In the plan of Palestine's division, which was approved in 1947 by U.N. Resolution 181, provision was made for the constitution of a «corpus separatum» that embraced Jerusalem and some neighboring cities under the aegis of the Security Council. This resolution was never implemented, and the Holy City remained divided in two sectors: Israeli to the West and Jordanian to the East, until the 1967 War, when Israel conquered the eastern sector, where the Holy Places are located, by force. Without entering into territorial disputes, the Vatican condemned all unilateral or violently imposed measures to effect geographic or demographic changes.
«On behalf of the Church we say that, no matter what the political future of Jerusalem is, it must be shared,» stated Fr. Jaeger. «Moreover, we Catholics ask that certain aspects be guaranteed at the international level, according to U.N. principles. I am speaking of the safeguarding of the cultural and religious patrimony of the city; of the 'status quo' in the shrines; liberty of religion and conscience; the juridical equality of the institutions of the three religions; access to the shrines by all. U.N. Resolution 181 (of 1947) set the same objectives, but thinking of the internationalization of the territory. This internationalization does not seem realistic. Therefore, this same objective can find another type of solution that is not of a territorial character, but of common agreement between Israelis and Palestinians on one hand, and the international community on the other.»

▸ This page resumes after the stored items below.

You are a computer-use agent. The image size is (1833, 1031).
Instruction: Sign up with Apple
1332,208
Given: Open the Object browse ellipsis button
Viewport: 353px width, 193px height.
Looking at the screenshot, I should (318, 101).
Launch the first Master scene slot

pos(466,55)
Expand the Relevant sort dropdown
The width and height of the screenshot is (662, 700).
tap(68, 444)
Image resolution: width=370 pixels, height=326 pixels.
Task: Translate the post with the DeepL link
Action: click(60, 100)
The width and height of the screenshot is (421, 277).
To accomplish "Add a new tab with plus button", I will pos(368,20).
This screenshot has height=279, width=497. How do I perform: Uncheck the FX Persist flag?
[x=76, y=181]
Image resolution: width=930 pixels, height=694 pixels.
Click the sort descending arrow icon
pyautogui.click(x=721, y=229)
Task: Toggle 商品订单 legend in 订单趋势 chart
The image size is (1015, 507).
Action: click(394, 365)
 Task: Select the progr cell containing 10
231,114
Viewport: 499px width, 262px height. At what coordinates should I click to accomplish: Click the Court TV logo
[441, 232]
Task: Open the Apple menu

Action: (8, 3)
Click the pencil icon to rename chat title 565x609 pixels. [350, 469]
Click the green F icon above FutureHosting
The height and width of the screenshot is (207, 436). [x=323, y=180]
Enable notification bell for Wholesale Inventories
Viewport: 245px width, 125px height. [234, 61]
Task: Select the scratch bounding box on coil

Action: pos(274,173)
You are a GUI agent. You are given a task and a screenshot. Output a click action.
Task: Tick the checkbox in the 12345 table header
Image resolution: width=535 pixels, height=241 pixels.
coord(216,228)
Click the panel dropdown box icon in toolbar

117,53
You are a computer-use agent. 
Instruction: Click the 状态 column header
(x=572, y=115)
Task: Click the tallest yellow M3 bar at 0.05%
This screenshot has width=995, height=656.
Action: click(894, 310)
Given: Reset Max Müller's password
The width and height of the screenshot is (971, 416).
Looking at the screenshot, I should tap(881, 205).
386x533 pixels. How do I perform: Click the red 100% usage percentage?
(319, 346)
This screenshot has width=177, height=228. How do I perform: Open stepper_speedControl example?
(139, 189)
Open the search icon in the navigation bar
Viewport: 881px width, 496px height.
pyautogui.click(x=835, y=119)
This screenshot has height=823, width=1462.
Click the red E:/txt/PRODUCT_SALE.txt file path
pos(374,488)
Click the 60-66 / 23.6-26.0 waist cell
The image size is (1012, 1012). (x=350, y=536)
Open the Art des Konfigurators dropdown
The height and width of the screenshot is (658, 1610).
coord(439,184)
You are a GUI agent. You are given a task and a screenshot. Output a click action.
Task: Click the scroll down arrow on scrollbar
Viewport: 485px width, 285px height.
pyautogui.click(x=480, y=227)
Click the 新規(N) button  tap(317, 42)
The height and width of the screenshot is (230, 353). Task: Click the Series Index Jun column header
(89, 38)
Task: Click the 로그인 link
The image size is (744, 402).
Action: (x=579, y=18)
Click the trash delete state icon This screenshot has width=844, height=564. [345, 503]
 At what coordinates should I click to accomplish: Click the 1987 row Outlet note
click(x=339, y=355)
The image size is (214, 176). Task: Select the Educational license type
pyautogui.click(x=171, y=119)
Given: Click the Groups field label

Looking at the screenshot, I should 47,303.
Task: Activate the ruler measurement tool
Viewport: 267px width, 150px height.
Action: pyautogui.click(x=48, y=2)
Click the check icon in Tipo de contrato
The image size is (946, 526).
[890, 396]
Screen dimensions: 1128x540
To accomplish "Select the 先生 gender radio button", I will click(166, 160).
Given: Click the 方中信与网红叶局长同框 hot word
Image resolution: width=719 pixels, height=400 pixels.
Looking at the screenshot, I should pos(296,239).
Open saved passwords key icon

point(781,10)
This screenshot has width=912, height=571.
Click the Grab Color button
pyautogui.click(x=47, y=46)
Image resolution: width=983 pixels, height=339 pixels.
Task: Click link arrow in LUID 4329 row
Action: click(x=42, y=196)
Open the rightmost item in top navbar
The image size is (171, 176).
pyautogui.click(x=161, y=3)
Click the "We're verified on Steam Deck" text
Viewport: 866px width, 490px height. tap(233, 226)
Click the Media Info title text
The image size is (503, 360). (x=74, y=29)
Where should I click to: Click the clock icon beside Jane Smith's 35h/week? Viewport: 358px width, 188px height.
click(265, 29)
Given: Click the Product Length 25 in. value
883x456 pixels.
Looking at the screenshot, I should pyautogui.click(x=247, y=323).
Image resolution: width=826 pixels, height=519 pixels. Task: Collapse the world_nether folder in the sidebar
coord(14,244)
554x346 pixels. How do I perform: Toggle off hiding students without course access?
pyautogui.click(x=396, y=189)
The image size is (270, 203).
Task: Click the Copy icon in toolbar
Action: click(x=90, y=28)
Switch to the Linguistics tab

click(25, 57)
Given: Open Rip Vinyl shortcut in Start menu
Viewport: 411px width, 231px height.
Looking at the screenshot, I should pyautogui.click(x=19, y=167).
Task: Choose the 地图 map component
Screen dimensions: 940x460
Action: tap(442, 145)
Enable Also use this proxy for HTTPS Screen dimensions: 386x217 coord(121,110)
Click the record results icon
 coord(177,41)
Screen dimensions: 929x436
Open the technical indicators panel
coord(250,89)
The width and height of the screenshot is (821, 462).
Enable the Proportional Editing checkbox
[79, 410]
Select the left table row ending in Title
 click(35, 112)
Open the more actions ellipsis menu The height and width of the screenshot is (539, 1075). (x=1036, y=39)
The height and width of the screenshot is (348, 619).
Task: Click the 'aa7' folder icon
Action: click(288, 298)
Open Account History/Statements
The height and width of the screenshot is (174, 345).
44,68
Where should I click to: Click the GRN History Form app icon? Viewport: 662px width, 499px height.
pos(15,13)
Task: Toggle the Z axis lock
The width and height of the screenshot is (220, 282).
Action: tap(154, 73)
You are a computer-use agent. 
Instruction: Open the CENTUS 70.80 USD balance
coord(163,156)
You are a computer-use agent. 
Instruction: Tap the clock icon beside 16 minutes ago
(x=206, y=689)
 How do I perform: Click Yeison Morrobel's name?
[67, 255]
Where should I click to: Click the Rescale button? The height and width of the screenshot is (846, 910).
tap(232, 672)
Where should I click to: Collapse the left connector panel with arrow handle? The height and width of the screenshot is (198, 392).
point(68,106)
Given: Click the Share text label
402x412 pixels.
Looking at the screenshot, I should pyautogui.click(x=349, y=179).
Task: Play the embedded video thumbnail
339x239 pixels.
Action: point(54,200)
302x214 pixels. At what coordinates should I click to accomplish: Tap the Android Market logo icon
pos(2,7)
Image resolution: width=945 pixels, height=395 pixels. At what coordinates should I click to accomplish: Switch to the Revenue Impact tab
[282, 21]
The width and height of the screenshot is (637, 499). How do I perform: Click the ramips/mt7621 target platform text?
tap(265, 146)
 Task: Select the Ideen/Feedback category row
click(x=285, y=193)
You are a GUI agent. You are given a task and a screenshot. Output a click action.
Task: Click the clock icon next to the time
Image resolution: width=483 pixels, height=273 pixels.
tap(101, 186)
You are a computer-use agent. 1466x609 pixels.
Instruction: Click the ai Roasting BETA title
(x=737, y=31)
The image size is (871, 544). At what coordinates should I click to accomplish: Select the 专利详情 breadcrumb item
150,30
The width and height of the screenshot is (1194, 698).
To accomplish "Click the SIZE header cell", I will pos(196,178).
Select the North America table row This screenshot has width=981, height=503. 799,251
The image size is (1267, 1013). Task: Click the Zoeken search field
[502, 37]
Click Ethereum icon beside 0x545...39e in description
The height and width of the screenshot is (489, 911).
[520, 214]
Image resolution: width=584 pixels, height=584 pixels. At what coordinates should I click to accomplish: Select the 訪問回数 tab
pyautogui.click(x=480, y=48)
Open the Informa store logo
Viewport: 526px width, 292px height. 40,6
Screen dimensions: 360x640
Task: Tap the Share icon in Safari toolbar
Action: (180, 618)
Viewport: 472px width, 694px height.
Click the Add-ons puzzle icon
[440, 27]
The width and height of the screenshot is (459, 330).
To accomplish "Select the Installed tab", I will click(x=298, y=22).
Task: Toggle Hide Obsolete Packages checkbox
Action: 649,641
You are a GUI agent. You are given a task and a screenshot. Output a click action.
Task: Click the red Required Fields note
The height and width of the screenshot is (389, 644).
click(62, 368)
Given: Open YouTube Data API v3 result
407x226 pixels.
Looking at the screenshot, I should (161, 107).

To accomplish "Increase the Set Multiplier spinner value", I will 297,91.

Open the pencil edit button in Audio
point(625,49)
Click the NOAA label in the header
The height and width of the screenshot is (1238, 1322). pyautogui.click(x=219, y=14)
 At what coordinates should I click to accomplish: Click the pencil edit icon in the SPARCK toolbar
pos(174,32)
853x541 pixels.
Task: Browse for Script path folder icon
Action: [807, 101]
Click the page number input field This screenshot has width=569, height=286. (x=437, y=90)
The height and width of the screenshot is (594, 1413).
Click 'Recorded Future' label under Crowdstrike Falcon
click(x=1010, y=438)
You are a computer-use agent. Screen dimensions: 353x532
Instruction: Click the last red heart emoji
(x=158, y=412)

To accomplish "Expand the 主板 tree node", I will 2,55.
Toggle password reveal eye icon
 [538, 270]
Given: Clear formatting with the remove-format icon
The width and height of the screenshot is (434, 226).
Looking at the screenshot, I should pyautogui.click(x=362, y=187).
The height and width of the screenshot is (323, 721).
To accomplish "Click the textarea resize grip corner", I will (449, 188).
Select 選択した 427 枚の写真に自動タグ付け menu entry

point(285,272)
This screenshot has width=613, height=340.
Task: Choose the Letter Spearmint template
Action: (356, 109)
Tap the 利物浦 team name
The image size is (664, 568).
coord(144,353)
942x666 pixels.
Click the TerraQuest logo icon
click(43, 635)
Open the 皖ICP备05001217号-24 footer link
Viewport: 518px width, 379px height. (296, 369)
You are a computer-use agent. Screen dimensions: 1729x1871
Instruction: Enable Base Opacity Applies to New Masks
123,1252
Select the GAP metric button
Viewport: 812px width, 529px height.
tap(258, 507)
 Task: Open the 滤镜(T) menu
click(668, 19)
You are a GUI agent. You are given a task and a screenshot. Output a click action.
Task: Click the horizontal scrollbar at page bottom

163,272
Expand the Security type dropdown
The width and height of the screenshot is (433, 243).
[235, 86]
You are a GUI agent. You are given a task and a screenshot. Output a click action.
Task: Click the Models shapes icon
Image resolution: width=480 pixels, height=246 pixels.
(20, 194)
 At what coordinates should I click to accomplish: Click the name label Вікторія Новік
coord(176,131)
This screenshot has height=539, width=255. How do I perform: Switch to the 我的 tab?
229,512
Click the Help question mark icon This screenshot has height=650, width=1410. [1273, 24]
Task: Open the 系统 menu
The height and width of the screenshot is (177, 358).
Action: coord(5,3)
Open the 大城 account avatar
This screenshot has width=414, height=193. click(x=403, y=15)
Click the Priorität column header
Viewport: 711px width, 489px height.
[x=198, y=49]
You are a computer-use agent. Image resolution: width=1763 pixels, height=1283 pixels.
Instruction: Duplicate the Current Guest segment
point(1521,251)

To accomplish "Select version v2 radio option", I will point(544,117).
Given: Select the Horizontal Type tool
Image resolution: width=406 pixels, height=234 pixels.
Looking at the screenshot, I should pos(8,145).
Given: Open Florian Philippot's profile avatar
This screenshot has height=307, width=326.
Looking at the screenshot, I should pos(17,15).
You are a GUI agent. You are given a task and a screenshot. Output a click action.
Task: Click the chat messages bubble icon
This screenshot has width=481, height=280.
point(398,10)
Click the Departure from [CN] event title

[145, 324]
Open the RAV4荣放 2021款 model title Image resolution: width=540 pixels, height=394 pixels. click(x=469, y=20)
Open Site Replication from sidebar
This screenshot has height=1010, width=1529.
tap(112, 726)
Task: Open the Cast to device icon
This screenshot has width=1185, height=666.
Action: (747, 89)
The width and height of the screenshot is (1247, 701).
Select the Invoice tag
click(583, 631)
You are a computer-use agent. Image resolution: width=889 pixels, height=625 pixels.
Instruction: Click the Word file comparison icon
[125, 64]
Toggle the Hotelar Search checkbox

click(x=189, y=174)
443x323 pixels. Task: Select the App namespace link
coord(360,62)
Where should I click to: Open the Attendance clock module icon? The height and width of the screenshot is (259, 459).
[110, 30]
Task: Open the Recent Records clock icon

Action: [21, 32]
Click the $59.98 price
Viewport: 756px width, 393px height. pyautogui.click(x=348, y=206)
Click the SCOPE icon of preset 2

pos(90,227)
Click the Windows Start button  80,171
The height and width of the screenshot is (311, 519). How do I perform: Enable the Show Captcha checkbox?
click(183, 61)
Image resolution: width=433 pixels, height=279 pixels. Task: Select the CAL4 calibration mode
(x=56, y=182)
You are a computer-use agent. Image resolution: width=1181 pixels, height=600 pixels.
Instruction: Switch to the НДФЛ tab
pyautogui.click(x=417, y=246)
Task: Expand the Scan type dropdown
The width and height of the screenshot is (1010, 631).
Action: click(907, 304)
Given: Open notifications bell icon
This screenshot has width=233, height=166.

«A sign of hope is that the Palestinians have already made this view their own. Nothing stops us from thinking that our Israeli friends will do the same. Jews and Palestinians of good will are already thinking of a shared city, in which West Jerusalem is the capital of the Jewish State and East Jerusalem the capital of Palestine. As regards the rest, although Israel has made Jerusalem its capital, it has also committed itself to find a negotiated solution for Jerusalem: the only way out is to share the capital,» Fr. Jaeger concluded.